[Belge]
:::::
2 Mayıs 2011

Nuri ve Türk Olmak.!



Mesut Özil'in yolundan gidecek ve şunu söylemeliyim ki: Aklın yolu bir.!

2010 Dünya Kupası öncesi özellikle Lig Radyo'nun Total Futbol programında blogda yazdığım gibi sıklıkla şunu dile getirdik: Ballack sakatlığı sonrası ilk aday Nuri Şahin olacaktı eğer Alman milli takımı formasını giyseydi..

Bugün Madrid'de oynayan Khedira ise aslında Ballack-Traesch sonrası o bölgenin üçüncü adayıydı. Sakatlıklar olmasaydı aday kadrodan çıkarılması düşünülen oyuncular arasındaydı. Nuri ise Bundesliga içerisinde Schweisteiger'in hemen sonrasında ismi yazılan bir iki yönlü merkez orta saha. Madrid en iyilerini topladığına göre aslında Khedira'yı değil Nuri'yi transfer etmesi gerekiyordu zira asıl en çok istediği Schweinsteiger'i Bayern'den koparamamış Hoeness'in çabasıyla bir şekilde sözleşmesi uzatılmıştır.

Khedira Stuttgart okulu mezunu. Yeteneğinin dışında taktiksel olgunluğu üst seviyede ki bu Mourinho takımının o bölgesinde oynamak için bir hayli önemli. Nuri ise daha çok yetenek açısından Khedira'nın bir sınıf üzerinde yer alır.. Khedira'nın oynayabildiği yerde Nuri hayli hayli..
:::::
Ham kayıtlar:
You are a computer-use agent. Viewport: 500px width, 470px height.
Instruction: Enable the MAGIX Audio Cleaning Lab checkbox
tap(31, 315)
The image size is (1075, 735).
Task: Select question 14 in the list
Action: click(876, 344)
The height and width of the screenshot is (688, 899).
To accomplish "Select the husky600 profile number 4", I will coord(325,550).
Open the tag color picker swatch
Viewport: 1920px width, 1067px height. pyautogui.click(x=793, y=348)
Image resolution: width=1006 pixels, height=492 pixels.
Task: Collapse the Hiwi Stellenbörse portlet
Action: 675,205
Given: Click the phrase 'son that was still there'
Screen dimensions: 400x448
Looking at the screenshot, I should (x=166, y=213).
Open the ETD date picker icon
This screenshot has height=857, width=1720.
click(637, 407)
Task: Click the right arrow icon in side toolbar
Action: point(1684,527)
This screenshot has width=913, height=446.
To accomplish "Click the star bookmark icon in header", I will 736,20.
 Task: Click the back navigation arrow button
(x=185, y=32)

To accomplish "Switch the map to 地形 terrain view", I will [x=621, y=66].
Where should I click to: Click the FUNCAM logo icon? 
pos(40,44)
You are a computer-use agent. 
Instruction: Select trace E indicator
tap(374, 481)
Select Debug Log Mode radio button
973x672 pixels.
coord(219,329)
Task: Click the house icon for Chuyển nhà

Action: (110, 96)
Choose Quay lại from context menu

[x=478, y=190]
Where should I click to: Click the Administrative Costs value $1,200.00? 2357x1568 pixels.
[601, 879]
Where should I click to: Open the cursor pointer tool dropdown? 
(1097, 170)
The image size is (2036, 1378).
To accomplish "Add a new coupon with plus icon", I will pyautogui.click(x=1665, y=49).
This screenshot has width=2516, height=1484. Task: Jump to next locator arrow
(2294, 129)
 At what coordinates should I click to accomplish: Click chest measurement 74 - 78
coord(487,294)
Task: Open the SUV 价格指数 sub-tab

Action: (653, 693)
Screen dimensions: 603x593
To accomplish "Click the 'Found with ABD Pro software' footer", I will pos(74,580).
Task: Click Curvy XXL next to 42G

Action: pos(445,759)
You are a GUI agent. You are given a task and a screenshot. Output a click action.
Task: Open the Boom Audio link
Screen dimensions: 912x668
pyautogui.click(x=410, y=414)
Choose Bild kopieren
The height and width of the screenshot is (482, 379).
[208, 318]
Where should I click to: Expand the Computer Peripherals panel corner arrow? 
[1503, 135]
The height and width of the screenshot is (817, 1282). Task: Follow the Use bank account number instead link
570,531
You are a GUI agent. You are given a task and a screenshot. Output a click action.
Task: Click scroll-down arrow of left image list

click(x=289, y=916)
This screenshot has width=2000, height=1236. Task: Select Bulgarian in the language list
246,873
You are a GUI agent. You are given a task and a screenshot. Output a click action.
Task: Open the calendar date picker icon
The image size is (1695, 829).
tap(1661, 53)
:::::
Nuri Şahin ve Khedira üzerine olan yazıdan "2 Mayıs 2011" ile başlayıp "takımı formasını giyseydi.." ifadesine kadar süren bölümü lütfen hiç değiştirmeden çıkarın. Yalnızca yazıya dayanın.

2 Mayıs 2011

Nuri ve Türk Olmak.!



Mesut Özil'in yolundan gidecek ve şunu söylemeliyim ki: Aklın yolu bir.!

2010 Dünya Kupası öncesi özellikle Lig Radyo'nun Total Futbol programında blogda yazdığım gibi sıklıkla şunu dile getirdik: Ballack sakatlığı sonrası ilk aday Nuri Şahin olacaktı eğer Alman milli takımı formasını giyseydi..